Birds Without BordersApril 9, 2013
Residents in harsh and cold climate areas from the north are raised with the knowledge that our finely feathered bird friends fly south for the winter and return home in spring. When the birds start packing up for their migration in the autumnal months, historical humans knew to either bundle up or begin their own nomadic trek for survival. Nowadays, bird migration is easier to ignore, but sometimes one has to wonder about the epic trips these birds undertake.
First off, our avian earth-mates don’t travel south simply because they are too cold. In fact, most birds can handle extreme temperatures. However, the diet of choice for them includes things that aren’t available in the north during the winter months. So, avoiding starvation is the prime motivation for them to hit the clouds south. There they will find a steady food supply. Somehow they can sense seasonal changes and they instinctually know it’s time to feast on southern cuisine.
Studies show that birds leave and return to the same general areas each year at almost the same exact time as the year before, give or take a week. We have some clues about how they know where they are going and how they get back safely each spring, but as of now there are no definite answers.
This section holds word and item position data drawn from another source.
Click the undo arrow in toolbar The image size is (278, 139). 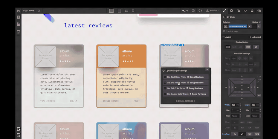(x=184, y=11)
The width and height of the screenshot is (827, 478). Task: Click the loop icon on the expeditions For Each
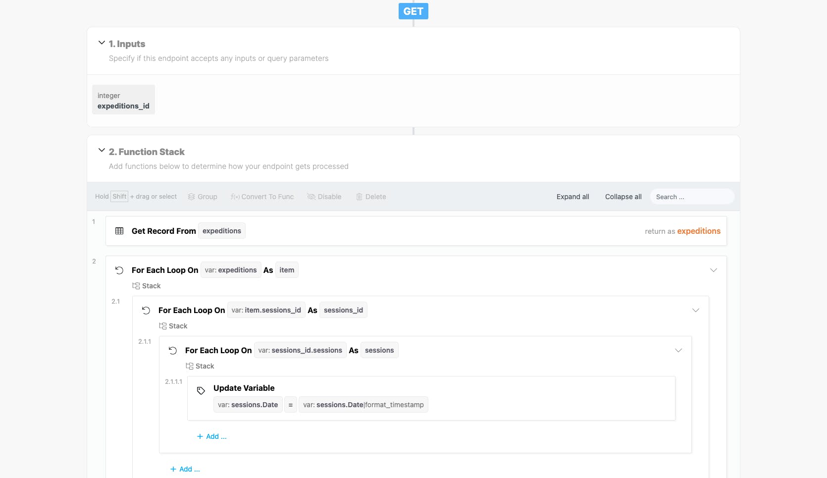coord(119,270)
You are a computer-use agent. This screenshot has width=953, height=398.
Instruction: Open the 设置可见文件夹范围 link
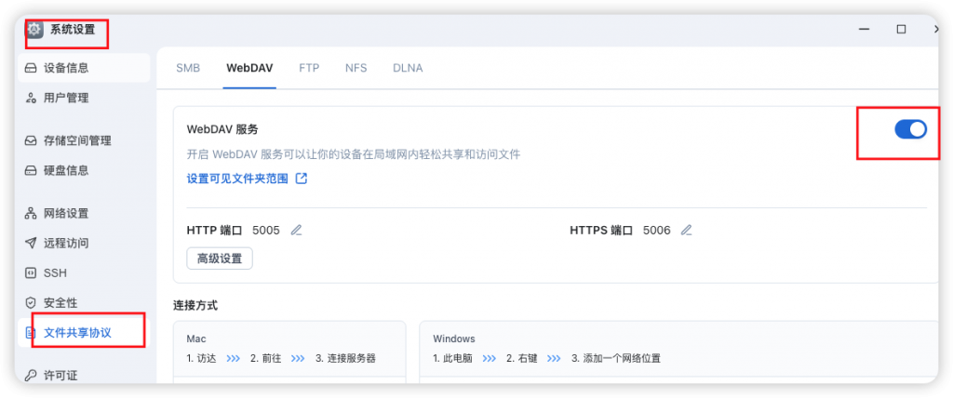(237, 179)

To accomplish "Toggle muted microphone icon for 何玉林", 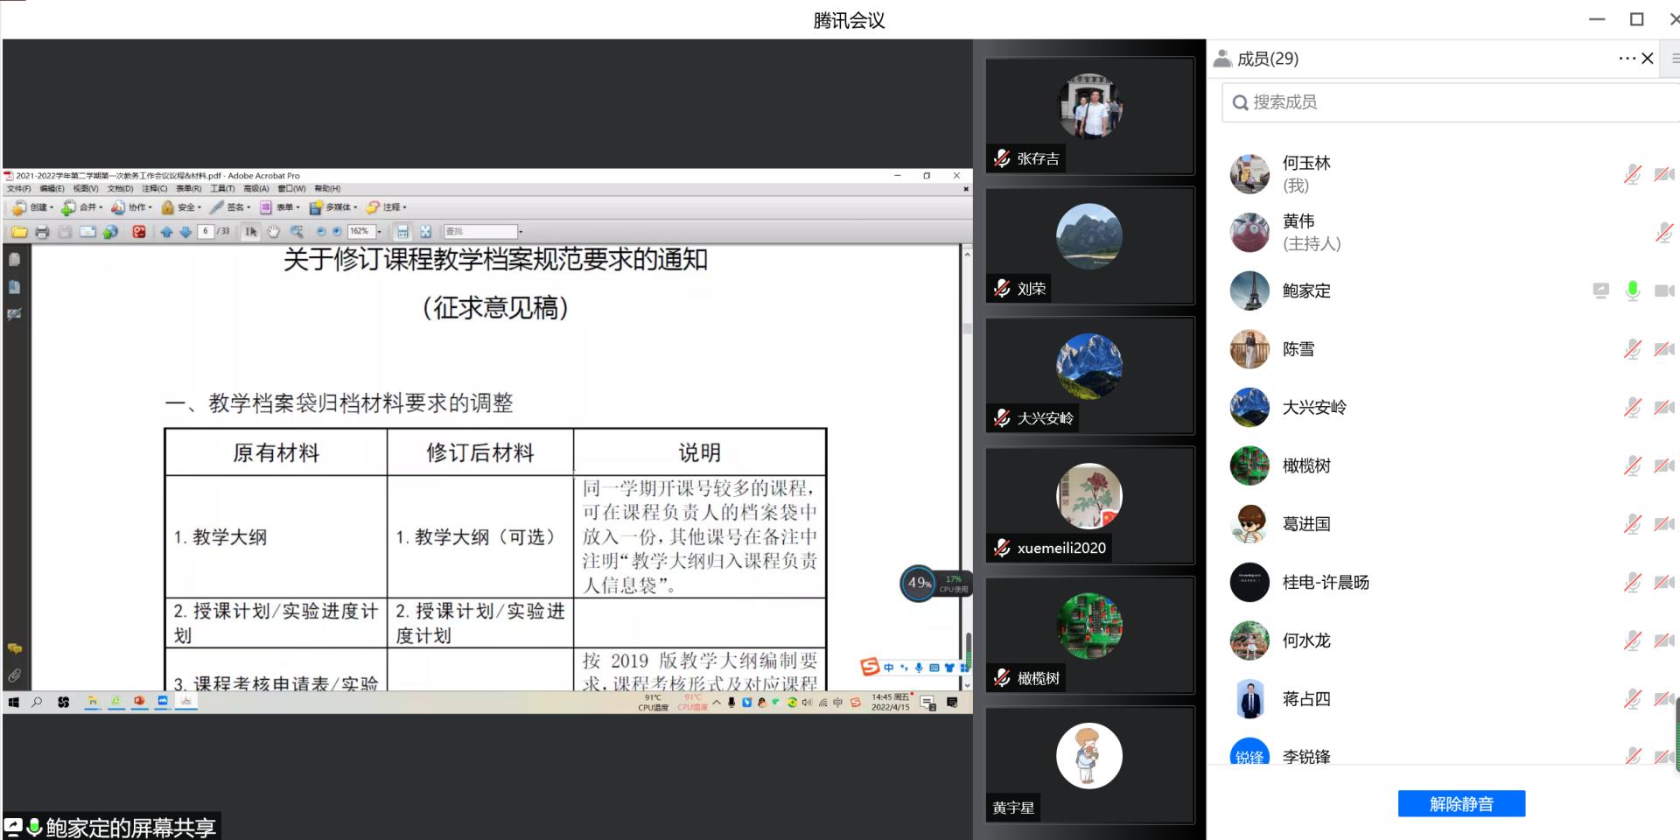I will click(x=1632, y=174).
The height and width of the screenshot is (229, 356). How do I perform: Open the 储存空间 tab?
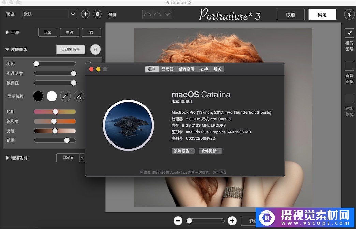(187, 69)
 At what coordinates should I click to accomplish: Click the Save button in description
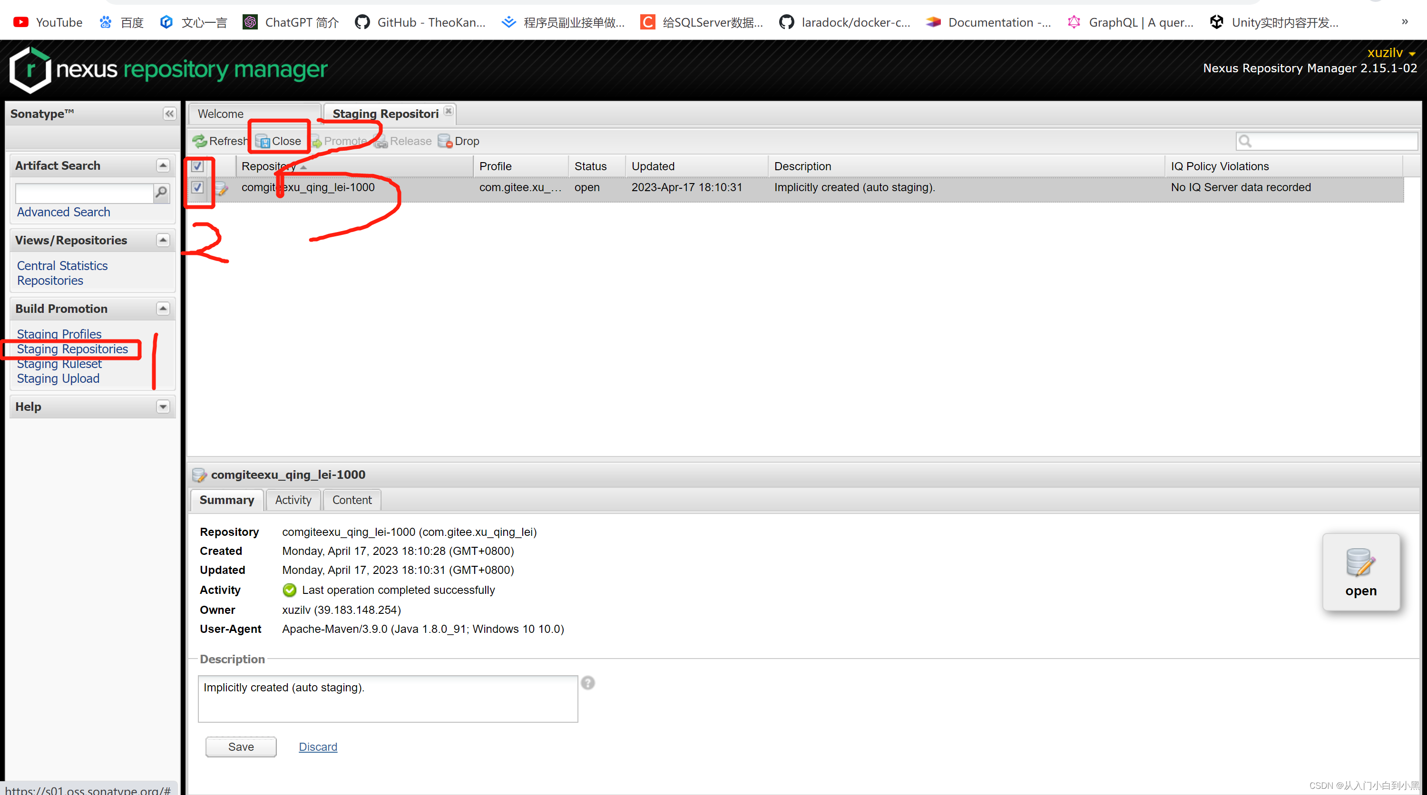coord(241,745)
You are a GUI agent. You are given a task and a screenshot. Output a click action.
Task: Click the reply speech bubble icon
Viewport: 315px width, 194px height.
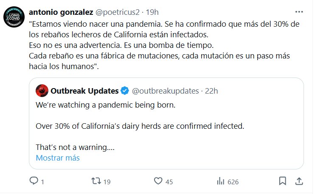34,181
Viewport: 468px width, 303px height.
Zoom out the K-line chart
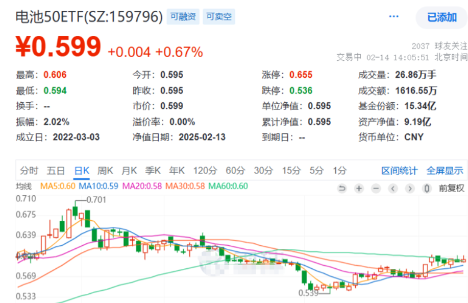(376, 189)
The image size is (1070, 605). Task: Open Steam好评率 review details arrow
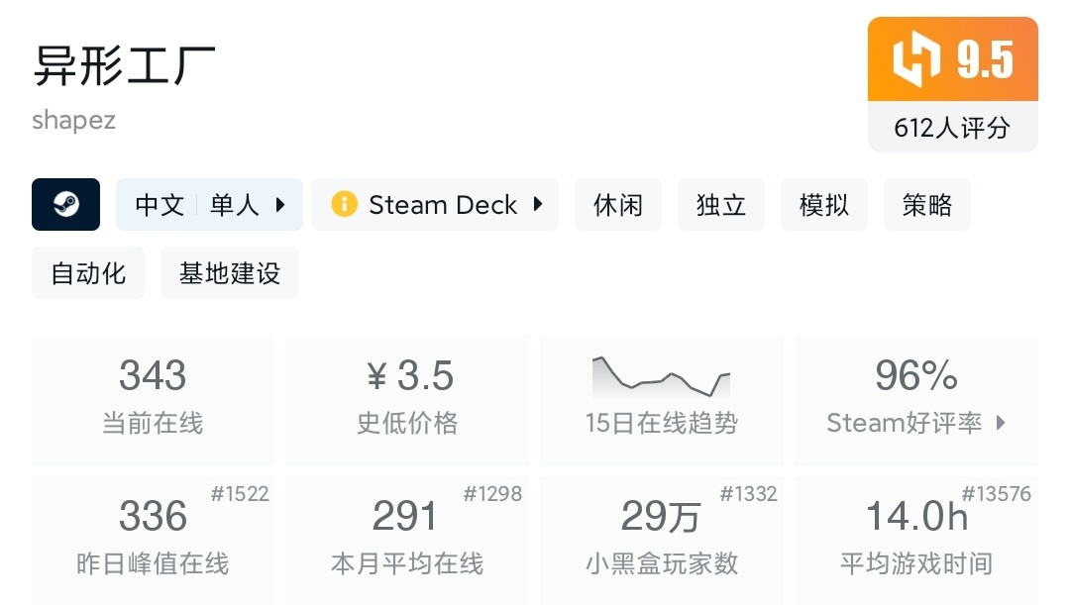1001,422
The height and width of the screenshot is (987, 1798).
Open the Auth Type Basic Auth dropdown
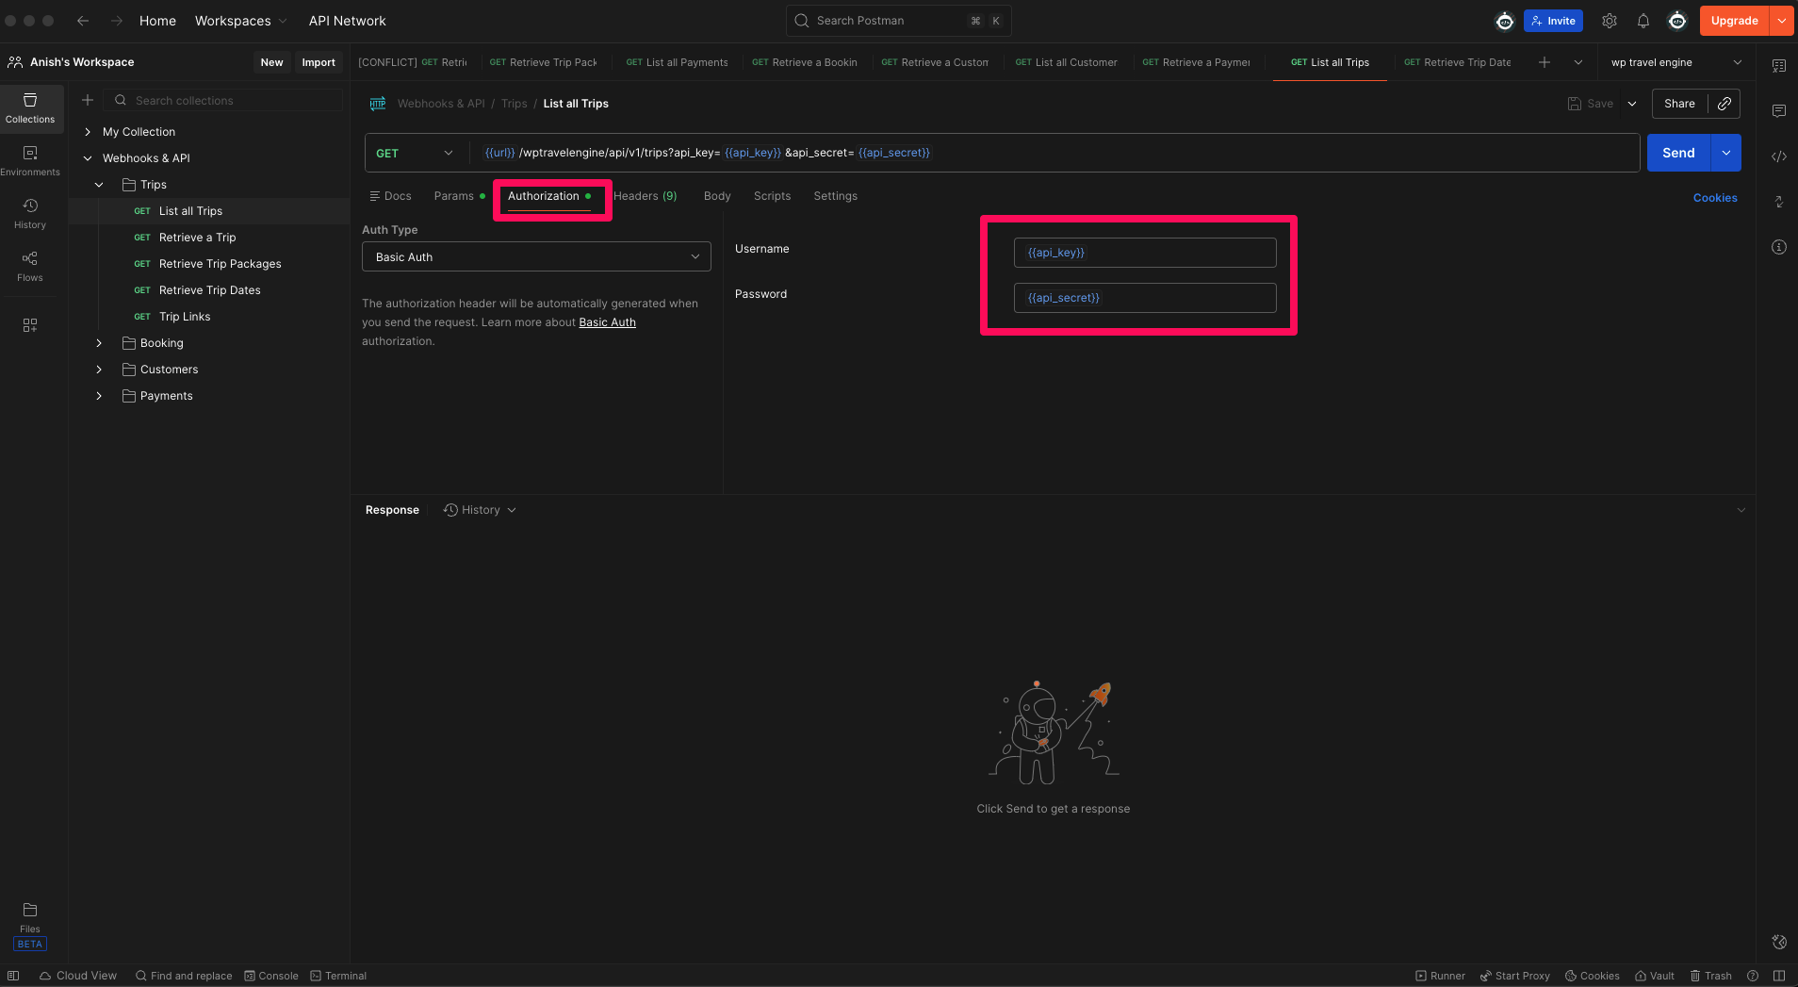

Some say odors play a big part in their guidance, but those that study birds who make long migratory trips over water believe that magnetic fields influence the bird’s inner compass, directing them in a way that goes beyond anything a human can do without technical aid.
Birds that migrate incredibly large distances, like say from Canada to South America, do most of the flying at night. When flying over large bodies of water like the Gulf of Mexico, there are no pit stops. So, these birds forego a lot of sleep to get where they are going and have to watch out for each other very closely.
Practical minds often question why birds don’t just stay in the south year round, but one has to remember how important it is for their life cycle to return to the north. Spring is big for mating and birds aren’t just creatures of habit. Abundant resources are the main motivator, once again. As warmer climates heat up, water sources dry up so fierce competition around bodies of water would be an issue. When they return home, they also go back to their jobs of keeping the insect and rodent population in check for us humans, which if you think about it, is kind of selfless on their parts.
Birds are pretty amazing when you give them some serious thought. Not all migrate, as some can tolerate the winter pretty well. But, the ones that make the annual journey and find their way back home are so spectacular that scientists are still funding studies to further examine their unique abilities.